The lawyer's smoking gun

Insolvency, fraud and privilege

In almost every company insolvency, someone suggests (often quite loudly) that the directors have been guilty of fraud or misconduct. Sometimes the allegation may be serious, and the authorities investigate. One rich source of evidence may be the legal advice given to the company – it may be the smoking gun, proving that the directors knew exactly what they were doing. But can the prosecutors use it?

Legal advice from a lawyer is absolutely privileged from disclosure in most circumstances. That can be the reason why canny directors route sensitive management and compliance discussions through their solicitor – that’s very common in competition law discussions, for instance.

The privilege belongs to the client, not the lawyer, and the client can waive it. That is an important point in connection with insolvency, where the client is often the company. What if the liquidator or administrator waives privilege and provides the advice to the prosecutor or regulator, to be used against the directors who took the advice? I have been there myself, when my advice on financial services compliance was later used by the SFO to help convict the directors, in what turned out to be a fraud – of course I had not been told the half of it.
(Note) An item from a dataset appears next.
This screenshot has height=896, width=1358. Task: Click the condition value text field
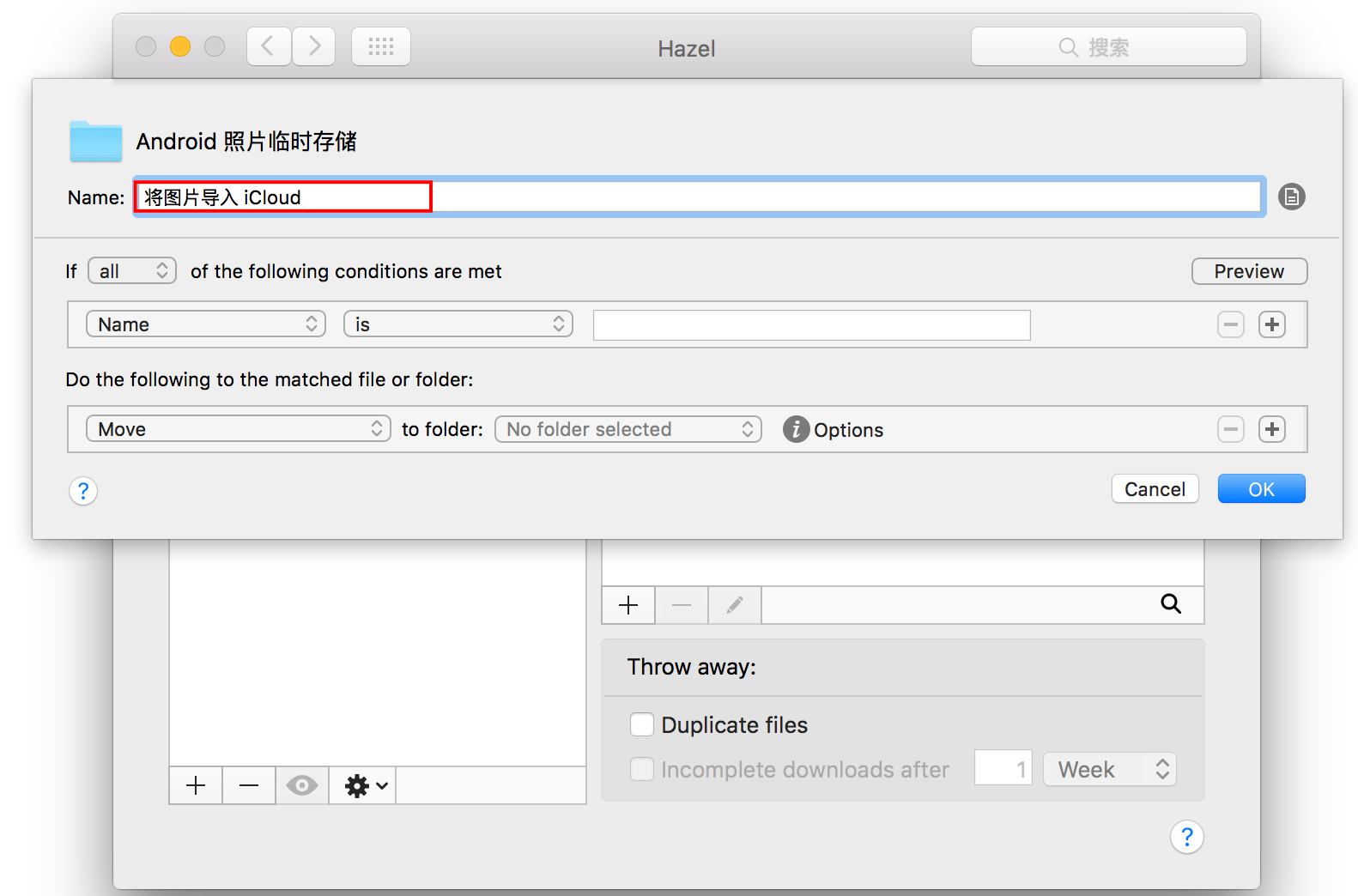pyautogui.click(x=811, y=325)
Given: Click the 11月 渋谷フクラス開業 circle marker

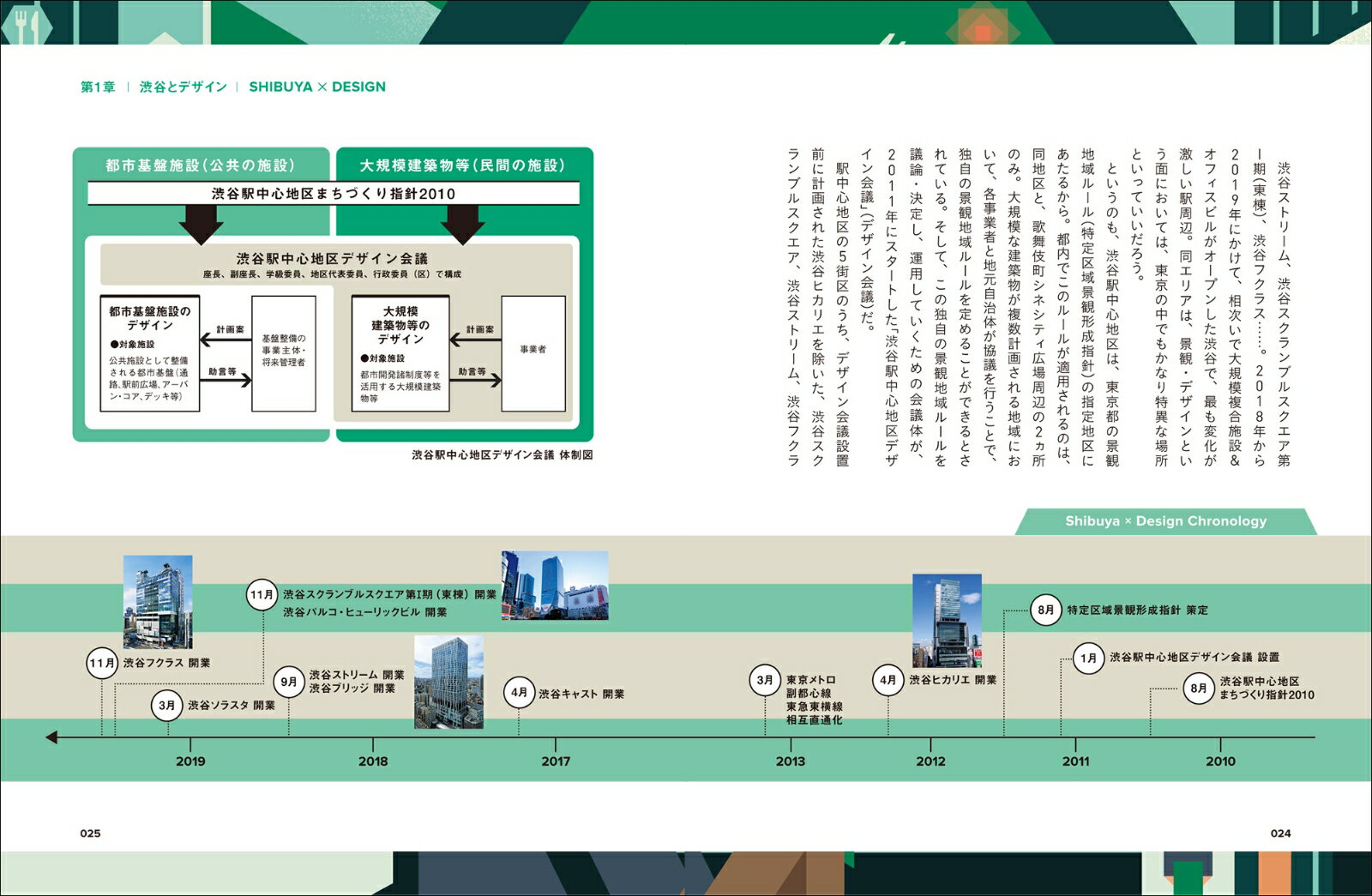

But the legal distinction between advice to the company and advice to the directors is a fine one, especially when dealing with issues of fraud or regulatory compliance. It’s the directors who may go to jail, even if the company pays the lawyer’s bills. Can the liquidator really pull the rug out from under the directors by turning over the legal advice to the prosecution?

No, the court has said in R. (Stewart Ford) v The Financial Services Authority in October 2011. It held that joint interest legal professional privilege applied to the legal advice. Even where the lawyer’s retainer is in the name of one party – the company – others may be able to rely on the privilege if they had a joint interest in the advice. For joint privilege to arise, the facts must demonstrate that all those sharing the privilege, and the lawyer, knew, or ought to have known, that they enjoyed legal professional privilege with the others. To claim privilege, the director had to show:

i) That he communicated with the lawyer for the purpose of seeking advice in an individual capacity;

ii) That he made clear to the lawyer that he was seeking legal advice in an individual capacity, rather than only as a representative of the company;

iii) That those sharing the joint privilege (the other directors and the company) knew or ought to have appreciated the legal position;

iv) That the lawyer knew or ought to have appreciated that he was communicating in an individual capacity.

v) That the communication with the lawyer was confidential.

The directors succeeded, and the FSA were barred from relying on two crucial emails from the lawyer which had been handed over by the administrators.

The lawyers who gave the advice were my old firm Irwin Mitchell. Interestingly, the authors of the two legal textbooks on the subject were leading counsel on opposite sides in the case!